John Barry, the Oscar-winning composer best known for his work on 11 James Bond films and the pop song “Born Free,” has died of a heart attack. He was 77.
After starting out as a big band arranger, Barry formed his own pop-rock group The John Barry Seven, landing a couple of minor hits in the UK.
That led to his working on the BBC series Drumbeat, where he began composing songs for pop star and actor Adam Faith, eventually leading to his work on Faith’s 1960 youth-in-rebellion film Beat Girl. Barry’s score for the film became the first soundtrack to be released in the UK on an LP.
Barry’s work for Faith led to a contract with EMI, and eventually brought him to the attention of the producers for the first James Bond film, Dr. No. Although they already a theme from composer Monty Norman, they weren’t thrilled with the arrangement, asking Barry to take a crack at it. The authorship of the “James Bond Theme” has thus been a source of legal contention for years—but although the courts have twice upheld that Monty Norman is the established original author, there’s no denying that it’s John Barry’s arrangement that brought it to life and gives it all its iconic, suspenseful flair. A simple surf-rock guitar riff backed by jazzy, creeping vibraphone notes and punctuated by tense brass hits, Barry’s theme evokes sex, danger, and excitement in just a few measures, and it led to him providing James Bond’s musical voice over the course of 11 more films, through 1987’s The Living Daylights.
The Bond films may have been Barry’s signature, but arguably his most lasting contribution was the score for 1965’s Born Free: Barry’s title song became a pop hit for Roger Williams and later Andy Williams, as has been used in dozens of films and television shows since.

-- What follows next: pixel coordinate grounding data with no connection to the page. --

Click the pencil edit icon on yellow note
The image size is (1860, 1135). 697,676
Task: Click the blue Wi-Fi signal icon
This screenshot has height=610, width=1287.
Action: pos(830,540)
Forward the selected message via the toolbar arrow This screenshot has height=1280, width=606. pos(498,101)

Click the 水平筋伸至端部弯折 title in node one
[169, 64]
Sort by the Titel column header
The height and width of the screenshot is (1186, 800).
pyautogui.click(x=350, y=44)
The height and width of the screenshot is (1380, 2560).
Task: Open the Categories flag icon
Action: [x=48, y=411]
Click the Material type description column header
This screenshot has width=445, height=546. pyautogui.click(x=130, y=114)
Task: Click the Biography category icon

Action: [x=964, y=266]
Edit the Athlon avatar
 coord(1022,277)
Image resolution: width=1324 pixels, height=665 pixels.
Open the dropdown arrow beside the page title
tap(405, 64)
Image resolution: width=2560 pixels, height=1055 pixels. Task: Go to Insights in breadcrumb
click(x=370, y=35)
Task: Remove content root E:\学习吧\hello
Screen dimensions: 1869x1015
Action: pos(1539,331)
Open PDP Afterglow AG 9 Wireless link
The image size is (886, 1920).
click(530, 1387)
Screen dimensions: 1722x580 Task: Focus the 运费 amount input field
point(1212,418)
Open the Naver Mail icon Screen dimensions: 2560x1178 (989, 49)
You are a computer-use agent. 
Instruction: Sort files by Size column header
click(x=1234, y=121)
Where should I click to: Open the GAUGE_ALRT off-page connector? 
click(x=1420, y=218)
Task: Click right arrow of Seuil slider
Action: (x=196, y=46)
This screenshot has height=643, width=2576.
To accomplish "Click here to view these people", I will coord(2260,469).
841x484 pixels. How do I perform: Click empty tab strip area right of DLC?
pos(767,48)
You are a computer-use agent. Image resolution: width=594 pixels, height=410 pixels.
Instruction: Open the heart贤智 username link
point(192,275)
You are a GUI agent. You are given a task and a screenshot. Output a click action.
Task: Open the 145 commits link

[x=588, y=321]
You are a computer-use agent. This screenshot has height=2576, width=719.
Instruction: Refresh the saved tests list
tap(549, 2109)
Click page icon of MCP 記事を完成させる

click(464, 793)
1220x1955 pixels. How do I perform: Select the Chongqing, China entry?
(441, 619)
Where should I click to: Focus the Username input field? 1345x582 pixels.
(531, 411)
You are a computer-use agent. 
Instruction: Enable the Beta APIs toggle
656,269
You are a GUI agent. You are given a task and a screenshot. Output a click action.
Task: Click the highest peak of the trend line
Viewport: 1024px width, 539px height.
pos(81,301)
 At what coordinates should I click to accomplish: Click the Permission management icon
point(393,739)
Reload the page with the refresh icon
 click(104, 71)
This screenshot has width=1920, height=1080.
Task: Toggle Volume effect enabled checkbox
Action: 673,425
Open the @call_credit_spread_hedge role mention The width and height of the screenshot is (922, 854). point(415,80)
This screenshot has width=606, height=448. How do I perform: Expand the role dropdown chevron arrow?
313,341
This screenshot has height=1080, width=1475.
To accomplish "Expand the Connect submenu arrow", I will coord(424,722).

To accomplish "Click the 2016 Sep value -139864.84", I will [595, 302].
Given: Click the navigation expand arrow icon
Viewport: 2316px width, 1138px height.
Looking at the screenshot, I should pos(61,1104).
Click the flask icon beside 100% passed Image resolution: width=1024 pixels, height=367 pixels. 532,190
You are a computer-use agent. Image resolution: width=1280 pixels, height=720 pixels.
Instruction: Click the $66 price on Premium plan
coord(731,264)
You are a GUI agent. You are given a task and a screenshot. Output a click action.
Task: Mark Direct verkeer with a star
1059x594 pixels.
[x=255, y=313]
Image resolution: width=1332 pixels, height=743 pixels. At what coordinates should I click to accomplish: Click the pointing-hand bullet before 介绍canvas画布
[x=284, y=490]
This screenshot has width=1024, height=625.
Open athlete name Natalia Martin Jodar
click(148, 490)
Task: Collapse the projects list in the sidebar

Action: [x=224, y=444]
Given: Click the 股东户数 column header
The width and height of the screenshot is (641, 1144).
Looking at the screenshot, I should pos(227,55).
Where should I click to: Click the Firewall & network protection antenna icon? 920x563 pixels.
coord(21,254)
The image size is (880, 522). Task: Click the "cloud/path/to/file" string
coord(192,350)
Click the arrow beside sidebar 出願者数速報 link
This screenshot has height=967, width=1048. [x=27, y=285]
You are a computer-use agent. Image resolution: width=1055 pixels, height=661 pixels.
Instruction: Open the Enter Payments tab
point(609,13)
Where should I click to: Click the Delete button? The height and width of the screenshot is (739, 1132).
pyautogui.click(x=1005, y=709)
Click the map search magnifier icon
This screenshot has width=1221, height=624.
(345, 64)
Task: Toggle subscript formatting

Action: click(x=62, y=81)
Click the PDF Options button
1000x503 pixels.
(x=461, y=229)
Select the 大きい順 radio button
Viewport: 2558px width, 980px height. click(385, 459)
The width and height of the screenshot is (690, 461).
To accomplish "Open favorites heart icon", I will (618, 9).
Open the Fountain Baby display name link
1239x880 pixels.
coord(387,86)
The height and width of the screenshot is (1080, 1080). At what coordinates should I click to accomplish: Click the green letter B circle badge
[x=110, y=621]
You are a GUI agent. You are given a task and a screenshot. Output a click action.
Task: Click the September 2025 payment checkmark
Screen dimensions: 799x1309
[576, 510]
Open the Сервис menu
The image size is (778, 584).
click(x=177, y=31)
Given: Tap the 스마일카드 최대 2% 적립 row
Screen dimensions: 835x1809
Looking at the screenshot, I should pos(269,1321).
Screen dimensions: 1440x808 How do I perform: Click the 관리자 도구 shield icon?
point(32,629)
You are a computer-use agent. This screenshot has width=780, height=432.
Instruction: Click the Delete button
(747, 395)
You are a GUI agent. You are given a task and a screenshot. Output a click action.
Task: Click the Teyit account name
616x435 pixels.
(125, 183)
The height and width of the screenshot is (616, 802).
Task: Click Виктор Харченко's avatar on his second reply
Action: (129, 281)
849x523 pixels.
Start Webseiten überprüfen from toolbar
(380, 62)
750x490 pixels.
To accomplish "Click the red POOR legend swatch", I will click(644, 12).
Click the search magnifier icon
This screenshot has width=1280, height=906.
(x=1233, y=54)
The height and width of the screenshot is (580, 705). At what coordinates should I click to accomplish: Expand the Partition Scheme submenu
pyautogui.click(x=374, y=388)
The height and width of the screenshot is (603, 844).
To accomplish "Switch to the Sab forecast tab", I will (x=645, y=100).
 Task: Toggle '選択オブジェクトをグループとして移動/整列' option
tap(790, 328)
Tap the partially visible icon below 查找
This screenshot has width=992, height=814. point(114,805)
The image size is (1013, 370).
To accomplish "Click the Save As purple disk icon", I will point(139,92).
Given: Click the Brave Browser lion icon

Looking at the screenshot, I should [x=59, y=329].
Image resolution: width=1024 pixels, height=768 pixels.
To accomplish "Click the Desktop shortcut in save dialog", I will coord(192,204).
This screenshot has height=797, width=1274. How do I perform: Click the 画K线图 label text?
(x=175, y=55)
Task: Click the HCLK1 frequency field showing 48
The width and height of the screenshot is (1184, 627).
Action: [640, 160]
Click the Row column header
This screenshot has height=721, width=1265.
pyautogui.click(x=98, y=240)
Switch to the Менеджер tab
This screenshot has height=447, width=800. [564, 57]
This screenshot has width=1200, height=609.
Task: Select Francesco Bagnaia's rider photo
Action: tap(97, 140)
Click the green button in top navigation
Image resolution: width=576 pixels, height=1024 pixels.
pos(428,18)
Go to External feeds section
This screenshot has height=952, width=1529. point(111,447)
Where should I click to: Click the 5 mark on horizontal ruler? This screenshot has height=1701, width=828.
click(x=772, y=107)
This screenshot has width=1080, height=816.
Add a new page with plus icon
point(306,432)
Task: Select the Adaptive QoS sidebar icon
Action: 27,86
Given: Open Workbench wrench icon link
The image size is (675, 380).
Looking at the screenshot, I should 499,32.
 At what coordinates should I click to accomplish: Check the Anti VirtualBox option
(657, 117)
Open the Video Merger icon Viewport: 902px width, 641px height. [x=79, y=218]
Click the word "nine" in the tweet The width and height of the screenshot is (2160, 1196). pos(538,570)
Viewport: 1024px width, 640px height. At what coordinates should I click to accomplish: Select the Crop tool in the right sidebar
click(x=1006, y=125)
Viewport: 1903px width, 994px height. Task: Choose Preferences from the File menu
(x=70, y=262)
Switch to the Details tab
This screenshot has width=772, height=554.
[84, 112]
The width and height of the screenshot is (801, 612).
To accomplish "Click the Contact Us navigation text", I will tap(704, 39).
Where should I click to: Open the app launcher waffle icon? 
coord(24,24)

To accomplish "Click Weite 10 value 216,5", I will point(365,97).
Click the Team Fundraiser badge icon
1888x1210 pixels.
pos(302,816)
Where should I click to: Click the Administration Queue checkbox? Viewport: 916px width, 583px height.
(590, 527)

Over the course of his career, Barry won five Academy Awards and four Grammys for Born Free, Out Of Africa, The Lion In Winter, and Dances With Wolves, while creating an eclectic body of work that ranged from the orchestral grandeur of Mary, Queen Of Scots to the sax-laden noir of Body Heat to the moody Midnight Cowboy, which took its tonal cues from Fred Neil's pop song "Everybody's Talkin'."
Barry was one of the first composers to genuinely embrace working with pop stars, as seen on his work with Duran Duran and A-ha on A View To A Kill and The Living Daylights, respectively. Barry, ever innovative in his arrangements, was also among the first to incorporate synthesizers, as heard in his scores for On Her Majesty’s Secret Service and his theme for TV’s The Persuaders!, which ended up becoming a hit single in the UK.
In addition to his film and TV work, Barry also worked on several musicals, some (such as 1974’s Billy) more successful than others (1981’s The Little Prince And The Aviator). He also released two albums—1999’s The Beyondness Of Things and 2001’s Eternal Echoes—that collected compositions that, though still cinematic, were not connected to any films. Barry’s final film score was for 2001’s Enigma, while his last musical, Brighton Rock, was staged in 2004.